Search code examples
pythonpython-polars

Concatenate polars dataframe with columns of dtype ENUM


Consider having two pl.DataFrames with identical schema. One of the columns has dtype=pl.Enum.

import polars as pl

enum_col1 = pl.Enum(["type1"])
enum_col2 = pl.Enum(["type2"])
df1 = pl.DataFrame(
    {"enum_col": "type1", "value": 10},
    schema={"enum_col": enum_col1, "value": pl.Int64},
)
df2 = pl.DataFrame(
    {"enum_col": "type2", "value": 200},
    schema={"enum_col": enum_col2, "value": pl.Int64},
)

print(df1)
print(df2)

shape: (1, 2)
┌──────────┬───────┐
│ enum_col ┆ value │
│ ---      ┆ ---   │
│ enum     ┆ i64   │
╞══════════╪═══════╡
│ type1    ┆ 10    │
└──────────┴───────┘
shape: (1, 2)
┌──────────┬───────┐
│ enum_col ┆ value │
│ ---      ┆ ---   │
│ enum     ┆ i64   │
╞══════════╪═══════╡
│ type2    ┆ 200   │
└──────────┴───────┘

If I try to do a simple pl.concat([df1, df2]), I get the following error:

polars.exceptions.SchemaError: type Enum(Some(local), Physical) is incompatible with expected type Enum(Some(local), Physical)

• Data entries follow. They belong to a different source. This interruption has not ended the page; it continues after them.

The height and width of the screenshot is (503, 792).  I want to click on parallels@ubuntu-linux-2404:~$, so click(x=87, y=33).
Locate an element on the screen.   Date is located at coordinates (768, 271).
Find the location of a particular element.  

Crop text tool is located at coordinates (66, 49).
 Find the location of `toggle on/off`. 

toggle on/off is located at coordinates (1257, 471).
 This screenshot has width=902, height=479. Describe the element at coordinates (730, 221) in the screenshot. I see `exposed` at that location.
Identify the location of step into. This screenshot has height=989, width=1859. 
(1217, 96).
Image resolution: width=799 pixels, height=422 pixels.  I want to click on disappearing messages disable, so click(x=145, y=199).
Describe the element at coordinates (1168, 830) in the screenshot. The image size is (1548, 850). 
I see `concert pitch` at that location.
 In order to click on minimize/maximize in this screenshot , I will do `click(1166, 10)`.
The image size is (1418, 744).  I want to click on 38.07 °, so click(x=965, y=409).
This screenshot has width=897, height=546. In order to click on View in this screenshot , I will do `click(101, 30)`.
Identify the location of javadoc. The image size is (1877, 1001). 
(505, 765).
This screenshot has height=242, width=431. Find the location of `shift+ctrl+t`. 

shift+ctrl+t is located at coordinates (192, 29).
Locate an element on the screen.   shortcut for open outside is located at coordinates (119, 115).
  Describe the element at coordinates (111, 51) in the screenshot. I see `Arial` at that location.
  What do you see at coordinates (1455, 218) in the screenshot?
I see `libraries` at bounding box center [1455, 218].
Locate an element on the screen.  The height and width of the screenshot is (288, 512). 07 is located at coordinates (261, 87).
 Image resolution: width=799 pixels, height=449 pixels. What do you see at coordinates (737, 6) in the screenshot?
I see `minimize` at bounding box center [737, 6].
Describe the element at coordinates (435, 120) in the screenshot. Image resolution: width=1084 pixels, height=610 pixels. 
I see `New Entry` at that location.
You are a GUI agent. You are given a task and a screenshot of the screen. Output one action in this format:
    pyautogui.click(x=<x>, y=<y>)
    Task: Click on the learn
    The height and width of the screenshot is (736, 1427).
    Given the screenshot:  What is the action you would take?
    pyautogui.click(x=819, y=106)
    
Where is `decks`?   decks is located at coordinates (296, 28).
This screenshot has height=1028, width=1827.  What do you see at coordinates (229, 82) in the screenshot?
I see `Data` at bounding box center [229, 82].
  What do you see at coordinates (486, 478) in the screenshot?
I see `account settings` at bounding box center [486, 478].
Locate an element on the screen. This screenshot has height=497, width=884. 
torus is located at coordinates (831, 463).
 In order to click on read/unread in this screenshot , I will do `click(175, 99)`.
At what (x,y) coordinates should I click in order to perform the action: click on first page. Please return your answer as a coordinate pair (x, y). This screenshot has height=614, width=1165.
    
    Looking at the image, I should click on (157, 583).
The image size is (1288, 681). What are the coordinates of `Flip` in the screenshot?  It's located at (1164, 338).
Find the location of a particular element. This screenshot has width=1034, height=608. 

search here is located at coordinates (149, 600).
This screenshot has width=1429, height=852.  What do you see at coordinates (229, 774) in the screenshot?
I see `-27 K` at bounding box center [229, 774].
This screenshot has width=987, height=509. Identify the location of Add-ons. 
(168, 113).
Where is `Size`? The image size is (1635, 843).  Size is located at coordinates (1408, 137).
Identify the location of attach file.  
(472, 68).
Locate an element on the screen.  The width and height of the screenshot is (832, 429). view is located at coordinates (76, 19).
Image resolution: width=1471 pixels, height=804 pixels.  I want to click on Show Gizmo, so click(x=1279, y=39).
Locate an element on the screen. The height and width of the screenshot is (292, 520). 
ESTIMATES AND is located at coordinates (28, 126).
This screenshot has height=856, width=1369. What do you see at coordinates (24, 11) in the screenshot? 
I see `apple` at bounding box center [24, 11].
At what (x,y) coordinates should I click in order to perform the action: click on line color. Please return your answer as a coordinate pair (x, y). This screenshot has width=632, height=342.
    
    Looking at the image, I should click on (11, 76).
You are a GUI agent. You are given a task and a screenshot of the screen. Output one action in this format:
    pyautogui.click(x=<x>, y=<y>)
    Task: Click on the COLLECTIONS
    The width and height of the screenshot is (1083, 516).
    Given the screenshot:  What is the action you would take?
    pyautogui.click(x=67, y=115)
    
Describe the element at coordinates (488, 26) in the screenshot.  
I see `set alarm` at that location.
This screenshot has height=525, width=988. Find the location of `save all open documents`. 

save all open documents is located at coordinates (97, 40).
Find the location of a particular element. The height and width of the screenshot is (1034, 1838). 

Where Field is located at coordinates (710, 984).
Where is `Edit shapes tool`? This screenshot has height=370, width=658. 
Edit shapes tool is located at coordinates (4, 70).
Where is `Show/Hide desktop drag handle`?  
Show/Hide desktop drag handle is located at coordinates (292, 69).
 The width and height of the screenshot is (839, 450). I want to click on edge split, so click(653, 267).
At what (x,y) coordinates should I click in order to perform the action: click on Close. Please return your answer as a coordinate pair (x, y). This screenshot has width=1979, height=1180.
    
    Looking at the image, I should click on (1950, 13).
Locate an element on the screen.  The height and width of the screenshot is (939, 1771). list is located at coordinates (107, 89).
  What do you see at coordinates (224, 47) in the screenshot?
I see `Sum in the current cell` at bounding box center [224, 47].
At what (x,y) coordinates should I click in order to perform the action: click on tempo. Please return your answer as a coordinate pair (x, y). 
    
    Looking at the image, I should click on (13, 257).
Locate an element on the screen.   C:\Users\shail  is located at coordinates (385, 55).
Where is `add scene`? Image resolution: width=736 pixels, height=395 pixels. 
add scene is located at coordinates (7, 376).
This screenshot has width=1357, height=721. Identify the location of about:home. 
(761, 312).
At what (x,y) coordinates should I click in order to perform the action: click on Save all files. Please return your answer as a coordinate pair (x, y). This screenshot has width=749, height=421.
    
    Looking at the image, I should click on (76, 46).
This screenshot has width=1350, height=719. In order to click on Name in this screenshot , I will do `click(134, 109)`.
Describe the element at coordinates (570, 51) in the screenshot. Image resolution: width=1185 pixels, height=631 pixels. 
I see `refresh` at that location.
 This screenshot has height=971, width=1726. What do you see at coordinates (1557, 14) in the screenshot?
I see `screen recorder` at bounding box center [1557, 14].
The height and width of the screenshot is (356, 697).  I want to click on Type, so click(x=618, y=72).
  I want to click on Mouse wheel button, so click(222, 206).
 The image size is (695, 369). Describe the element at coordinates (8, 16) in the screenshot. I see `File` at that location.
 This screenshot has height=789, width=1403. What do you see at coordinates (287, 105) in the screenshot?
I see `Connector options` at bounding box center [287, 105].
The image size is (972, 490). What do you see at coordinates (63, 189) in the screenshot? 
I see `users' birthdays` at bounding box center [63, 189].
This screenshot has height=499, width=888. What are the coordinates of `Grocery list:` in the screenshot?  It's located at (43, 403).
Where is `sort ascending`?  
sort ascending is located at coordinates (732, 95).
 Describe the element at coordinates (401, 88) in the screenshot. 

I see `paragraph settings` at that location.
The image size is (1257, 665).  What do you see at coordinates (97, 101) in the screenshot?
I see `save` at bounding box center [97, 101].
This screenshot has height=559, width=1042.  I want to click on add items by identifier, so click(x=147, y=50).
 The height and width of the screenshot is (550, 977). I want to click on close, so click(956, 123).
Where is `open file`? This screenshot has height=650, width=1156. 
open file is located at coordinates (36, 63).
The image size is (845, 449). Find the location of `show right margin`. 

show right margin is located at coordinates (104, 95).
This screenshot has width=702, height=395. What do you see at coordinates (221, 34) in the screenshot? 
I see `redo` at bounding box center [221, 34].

You can get around this issue by "enlarging" the enums like this:

pl.concat(
    [
        df1.with_columns(pl.col("enum_col").cast(pl.Enum(["type1", "type2"]))),
        df2.with_columns(pl.col("enum_col").cast(pl.Enum(["type1", "type2"]))),
    ]
)

shape: (2, 2)
┌──────────┬───────┐
│ enum_col ┆ value │
│ ---      ┆ ---   │
│ enum     ┆ i64   │
╞══════════╪═══════╡
│ type1    ┆ 10    │
│ type2    ┆ 200   │
└──────────┴───────┘

I guess, there is a more pythonic way to do this?


Solution

  • you can cast enum_col to combined enum type:

    enum_col = enum_col1 | enum_col2
    
    pl.concat(
        df.with_columns(pl.col.enum_col.cast(enum_col)) for df in [df1, df2]
    )
    
    shape: (2, 2)
    ┌──────────┬───────┐
    │ enum_col ┆ value │
    │ ---      ┆ ---   │
    │ enum     ┆ i64   │
    ╞══════════╪═══════╡
    │ type1    ┆ 10    │
    │ type2    ┆ 200   │
    └──────────┴───────┘
    

    You can also create new enum_col dynamically, for example:

    from functools import reduce
    
    enum_col = reduce(lambda x,y: x | y, [df.schema["enum_col"] for df in [df1, df2]])
    
    Enum(categories=['type1', 'type2'])